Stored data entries
*** Begin section ***

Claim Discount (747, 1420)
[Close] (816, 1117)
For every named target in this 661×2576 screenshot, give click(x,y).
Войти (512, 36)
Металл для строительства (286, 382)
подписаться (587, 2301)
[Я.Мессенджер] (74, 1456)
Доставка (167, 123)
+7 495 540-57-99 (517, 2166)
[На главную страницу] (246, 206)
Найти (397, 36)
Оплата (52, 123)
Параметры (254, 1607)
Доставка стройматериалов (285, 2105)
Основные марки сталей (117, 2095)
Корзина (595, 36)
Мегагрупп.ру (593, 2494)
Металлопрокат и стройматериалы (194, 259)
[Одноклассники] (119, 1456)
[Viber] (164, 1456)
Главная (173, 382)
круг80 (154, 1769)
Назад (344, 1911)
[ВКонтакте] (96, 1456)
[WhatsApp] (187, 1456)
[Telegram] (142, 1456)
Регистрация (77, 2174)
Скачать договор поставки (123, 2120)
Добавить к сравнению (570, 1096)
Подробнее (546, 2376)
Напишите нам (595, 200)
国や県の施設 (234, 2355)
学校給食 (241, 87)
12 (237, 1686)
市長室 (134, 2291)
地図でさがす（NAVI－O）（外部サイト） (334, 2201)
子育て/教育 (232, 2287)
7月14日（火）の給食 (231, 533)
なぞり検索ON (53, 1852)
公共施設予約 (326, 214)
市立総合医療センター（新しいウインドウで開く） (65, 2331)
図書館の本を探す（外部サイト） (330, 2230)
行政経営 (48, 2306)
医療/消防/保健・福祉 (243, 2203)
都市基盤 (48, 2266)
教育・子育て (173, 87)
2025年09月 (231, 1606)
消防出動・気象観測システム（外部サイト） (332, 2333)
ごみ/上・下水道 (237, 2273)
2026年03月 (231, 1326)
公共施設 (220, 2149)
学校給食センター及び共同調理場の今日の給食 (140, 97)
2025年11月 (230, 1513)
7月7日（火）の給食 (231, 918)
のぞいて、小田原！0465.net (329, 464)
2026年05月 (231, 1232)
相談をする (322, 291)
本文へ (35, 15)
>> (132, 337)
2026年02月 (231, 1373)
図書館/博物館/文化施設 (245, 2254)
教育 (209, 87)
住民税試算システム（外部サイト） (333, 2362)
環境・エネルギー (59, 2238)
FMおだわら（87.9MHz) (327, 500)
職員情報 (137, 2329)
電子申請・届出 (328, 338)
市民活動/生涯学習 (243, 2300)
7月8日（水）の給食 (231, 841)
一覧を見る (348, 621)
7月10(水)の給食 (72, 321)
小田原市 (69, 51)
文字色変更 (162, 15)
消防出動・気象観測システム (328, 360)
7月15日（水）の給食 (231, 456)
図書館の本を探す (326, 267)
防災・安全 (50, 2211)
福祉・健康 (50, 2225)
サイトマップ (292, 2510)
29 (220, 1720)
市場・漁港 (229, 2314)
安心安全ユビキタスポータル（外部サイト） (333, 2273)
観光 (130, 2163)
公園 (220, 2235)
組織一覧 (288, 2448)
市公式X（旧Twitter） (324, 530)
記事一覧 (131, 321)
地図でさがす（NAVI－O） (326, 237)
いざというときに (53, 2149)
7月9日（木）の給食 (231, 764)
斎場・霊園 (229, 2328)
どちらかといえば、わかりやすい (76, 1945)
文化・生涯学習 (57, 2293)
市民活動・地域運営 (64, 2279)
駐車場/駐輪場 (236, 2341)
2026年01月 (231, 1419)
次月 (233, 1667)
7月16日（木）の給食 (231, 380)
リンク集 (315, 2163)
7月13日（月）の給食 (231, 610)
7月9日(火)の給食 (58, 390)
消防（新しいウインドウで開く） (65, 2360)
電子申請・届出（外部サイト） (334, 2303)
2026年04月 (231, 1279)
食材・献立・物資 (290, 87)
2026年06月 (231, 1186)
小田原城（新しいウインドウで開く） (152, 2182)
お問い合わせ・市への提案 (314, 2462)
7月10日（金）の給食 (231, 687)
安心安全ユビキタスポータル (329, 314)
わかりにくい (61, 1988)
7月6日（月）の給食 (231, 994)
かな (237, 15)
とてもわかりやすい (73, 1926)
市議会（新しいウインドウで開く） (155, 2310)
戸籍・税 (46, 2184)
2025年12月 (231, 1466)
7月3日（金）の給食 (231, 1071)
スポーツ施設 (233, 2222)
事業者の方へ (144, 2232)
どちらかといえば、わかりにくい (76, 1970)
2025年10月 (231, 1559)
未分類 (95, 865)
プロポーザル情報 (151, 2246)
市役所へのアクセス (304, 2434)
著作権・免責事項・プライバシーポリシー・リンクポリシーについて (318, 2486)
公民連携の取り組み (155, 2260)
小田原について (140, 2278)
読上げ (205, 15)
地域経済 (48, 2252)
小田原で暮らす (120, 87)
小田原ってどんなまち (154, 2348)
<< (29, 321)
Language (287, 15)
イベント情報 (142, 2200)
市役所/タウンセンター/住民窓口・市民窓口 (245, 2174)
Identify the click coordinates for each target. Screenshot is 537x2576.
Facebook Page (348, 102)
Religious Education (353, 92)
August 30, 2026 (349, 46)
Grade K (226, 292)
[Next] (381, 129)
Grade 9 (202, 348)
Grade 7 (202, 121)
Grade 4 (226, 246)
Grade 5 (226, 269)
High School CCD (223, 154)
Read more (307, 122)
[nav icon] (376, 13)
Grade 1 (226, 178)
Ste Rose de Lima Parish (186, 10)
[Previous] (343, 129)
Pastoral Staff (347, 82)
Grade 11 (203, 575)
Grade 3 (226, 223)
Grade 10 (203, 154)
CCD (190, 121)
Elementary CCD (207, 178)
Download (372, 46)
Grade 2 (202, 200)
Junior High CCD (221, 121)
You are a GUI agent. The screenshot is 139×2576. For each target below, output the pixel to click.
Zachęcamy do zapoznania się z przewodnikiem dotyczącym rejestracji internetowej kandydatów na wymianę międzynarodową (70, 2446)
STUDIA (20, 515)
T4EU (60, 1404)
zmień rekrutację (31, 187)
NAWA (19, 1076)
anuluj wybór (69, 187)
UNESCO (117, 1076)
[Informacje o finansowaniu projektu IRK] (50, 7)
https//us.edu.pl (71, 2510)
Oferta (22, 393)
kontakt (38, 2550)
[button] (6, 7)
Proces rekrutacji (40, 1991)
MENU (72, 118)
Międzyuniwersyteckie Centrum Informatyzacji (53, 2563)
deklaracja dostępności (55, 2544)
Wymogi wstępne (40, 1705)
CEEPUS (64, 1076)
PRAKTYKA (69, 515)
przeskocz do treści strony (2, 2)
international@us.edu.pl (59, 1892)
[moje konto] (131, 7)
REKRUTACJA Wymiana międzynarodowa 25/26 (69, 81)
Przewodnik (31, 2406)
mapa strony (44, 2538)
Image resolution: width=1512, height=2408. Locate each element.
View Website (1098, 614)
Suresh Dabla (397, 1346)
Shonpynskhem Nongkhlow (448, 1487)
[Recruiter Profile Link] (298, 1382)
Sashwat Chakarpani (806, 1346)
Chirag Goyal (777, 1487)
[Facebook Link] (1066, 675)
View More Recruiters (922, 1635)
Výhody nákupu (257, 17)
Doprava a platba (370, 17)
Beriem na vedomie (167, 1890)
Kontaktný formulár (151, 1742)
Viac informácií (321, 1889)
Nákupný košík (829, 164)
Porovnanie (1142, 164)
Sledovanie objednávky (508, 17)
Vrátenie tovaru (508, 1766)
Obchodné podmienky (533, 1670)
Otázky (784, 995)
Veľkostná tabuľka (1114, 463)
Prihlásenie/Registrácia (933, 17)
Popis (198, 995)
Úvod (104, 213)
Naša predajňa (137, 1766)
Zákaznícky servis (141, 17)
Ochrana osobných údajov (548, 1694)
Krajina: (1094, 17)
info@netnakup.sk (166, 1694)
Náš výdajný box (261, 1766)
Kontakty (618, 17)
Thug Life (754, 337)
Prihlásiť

*** End section ***

-- What is expected --
Starting with the line that holds "防災・安全 (50, 2211)" and ending with the line that holds "かな (237, 15)", retype every line in the data above exactly, and nothing else.

-- Output for this exercise --
防災・安全 (50, 2211)
福祉・健康 (50, 2225)
サイトマップ (292, 2510)
29 (220, 1720)
市場・漁港 (229, 2314)
安心安全ユビキタスポータル（外部サイト） (333, 2273)
観光 (130, 2163)
公園 (220, 2235)
組織一覧 (288, 2448)
市公式X（旧Twitter） (324, 530)
記事一覧 (131, 321)
地図でさがす（NAVI－O） (326, 237)
いざというときに (53, 2149)
7月9日（木）の給食 (231, 764)
斎場・霊園 (229, 2328)
どちらかといえば、わかりやすい (76, 1945)
文化・生涯学習 (57, 2293)
市民活動・地域運営 (64, 2279)
駐車場/駐輪場 (236, 2341)
2026年01月 (231, 1419)
次月 (233, 1667)
7月16日（木）の給食 (231, 380)
リンク集 (315, 2163)
7月13日（月）の給食 (231, 610)
7月9日(火)の給食 (58, 390)
消防（新しいウインドウで開く） (65, 2360)
電子申請・届出（外部サイト） (334, 2303)
2026年04月 (231, 1279)
食材・献立・物資 (290, 87)
2026年06月 (231, 1186)
小田原城（新しいウインドウで開く） (152, 2182)
お問い合わせ・市への提案 (314, 2462)
7月10日（金）の給食 (231, 687)
安心安全ユビキタスポータル (329, 314)
わかりにくい (61, 1988)
7月6日（月）の給食 (231, 994)
かな (237, 15)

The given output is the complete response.